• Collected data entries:
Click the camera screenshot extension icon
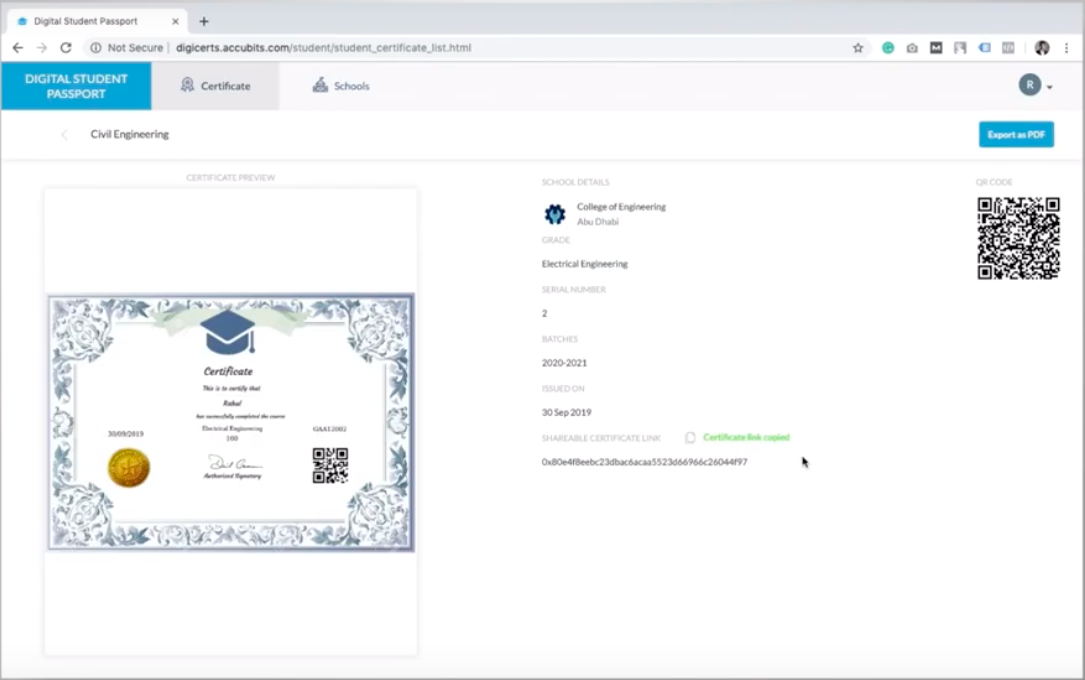point(911,47)
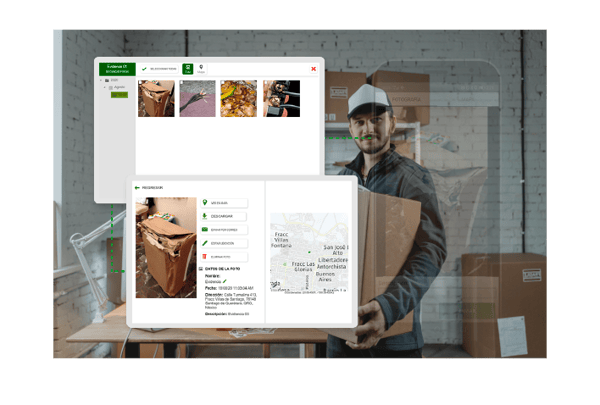Switch to the Mapa view tab
The width and height of the screenshot is (600, 405).
201,69
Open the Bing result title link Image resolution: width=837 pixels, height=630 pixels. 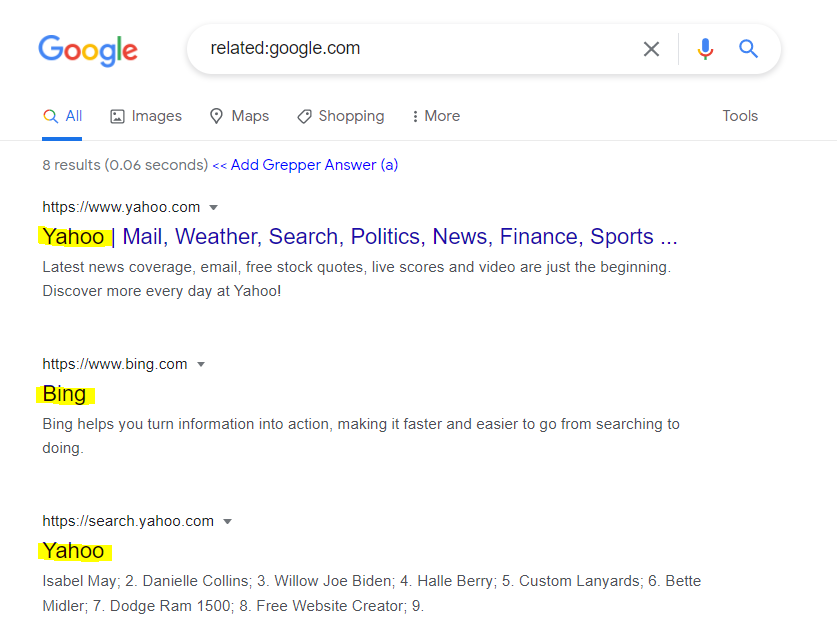click(64, 394)
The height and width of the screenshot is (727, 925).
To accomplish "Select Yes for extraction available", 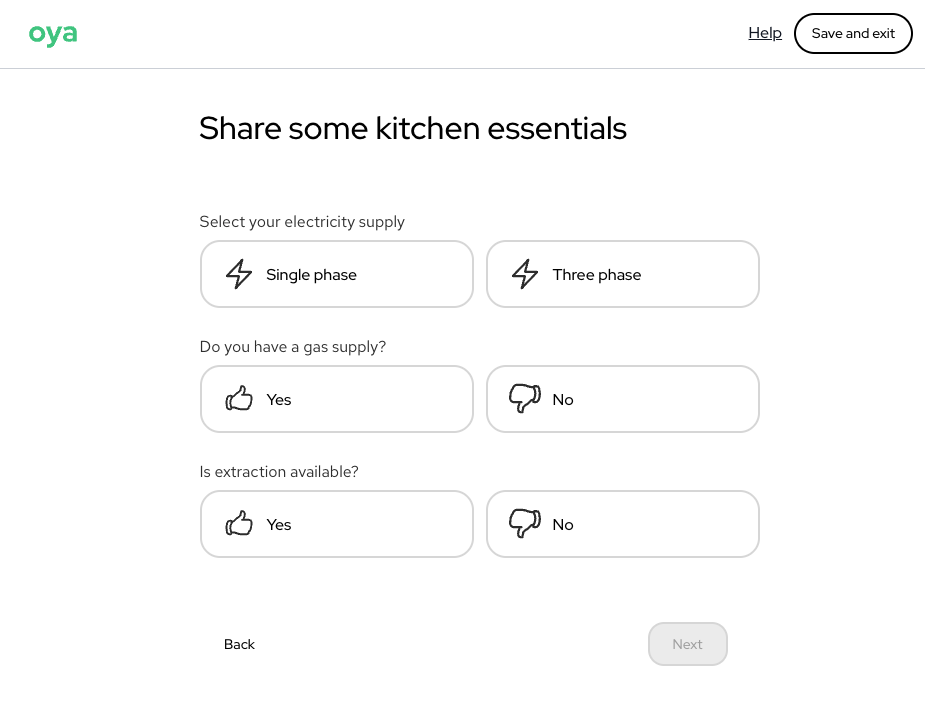I will 336,524.
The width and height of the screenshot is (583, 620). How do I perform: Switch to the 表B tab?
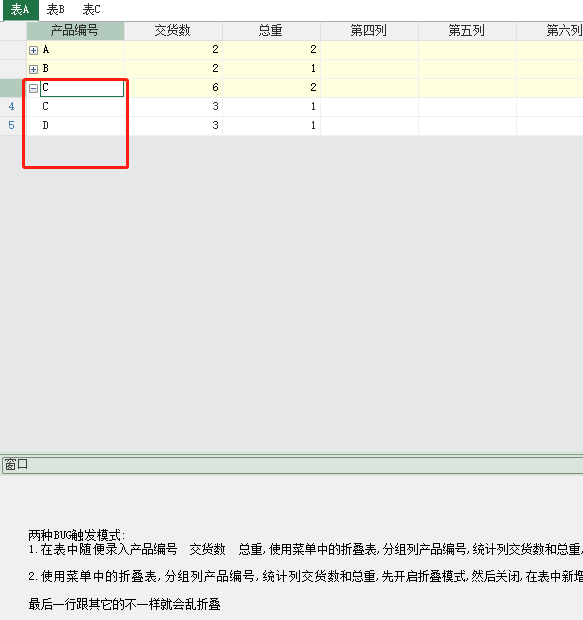click(x=55, y=9)
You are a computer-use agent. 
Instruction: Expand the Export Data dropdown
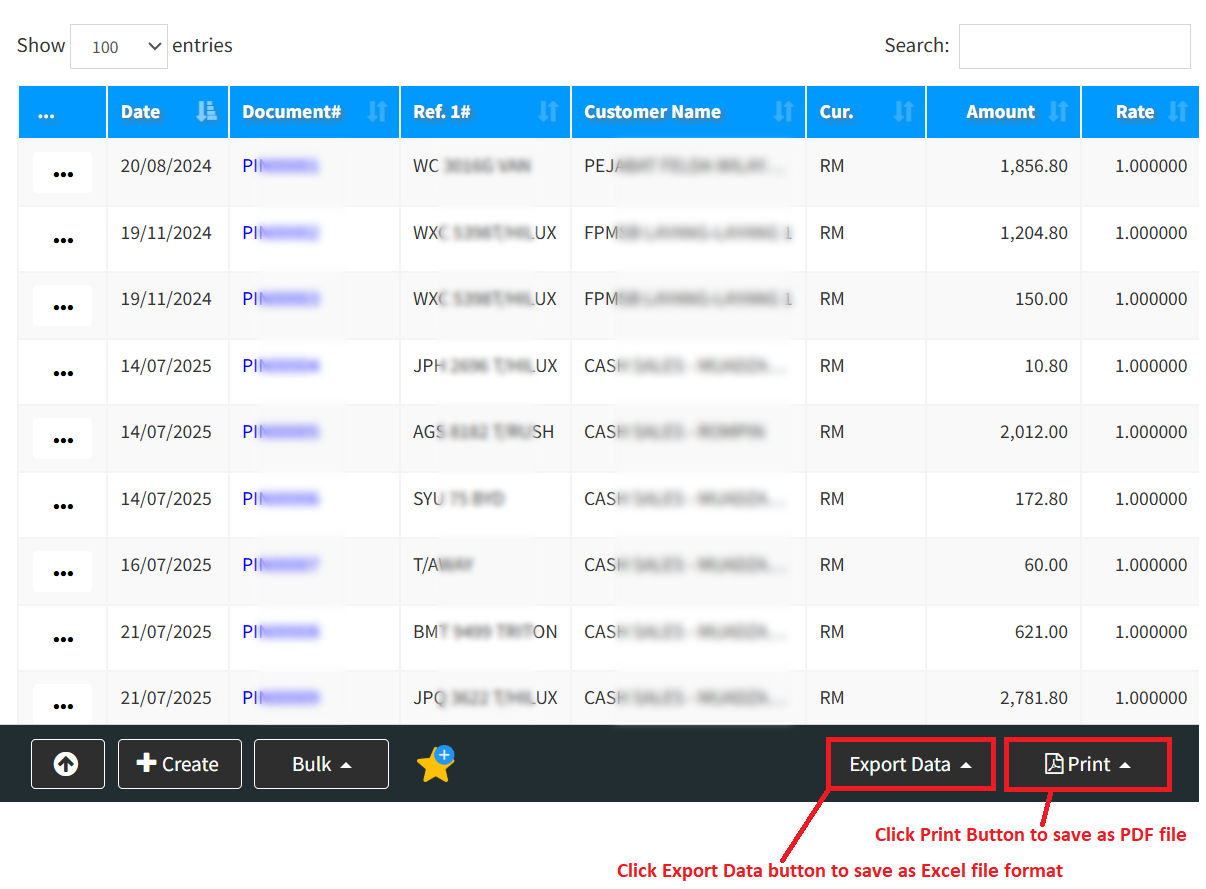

• Task directions: From the line with "The width and height of the screenshot is (583, 620)." to the last line above, restate each line word for word, but skip the pictures.

• Expected answer:
The width and height of the screenshot is (583, 620). How do I perform: Switch to the 表B tab?
click(x=55, y=9)
You are a computer-use agent. 
Instruction: Expand the Export Data dropdown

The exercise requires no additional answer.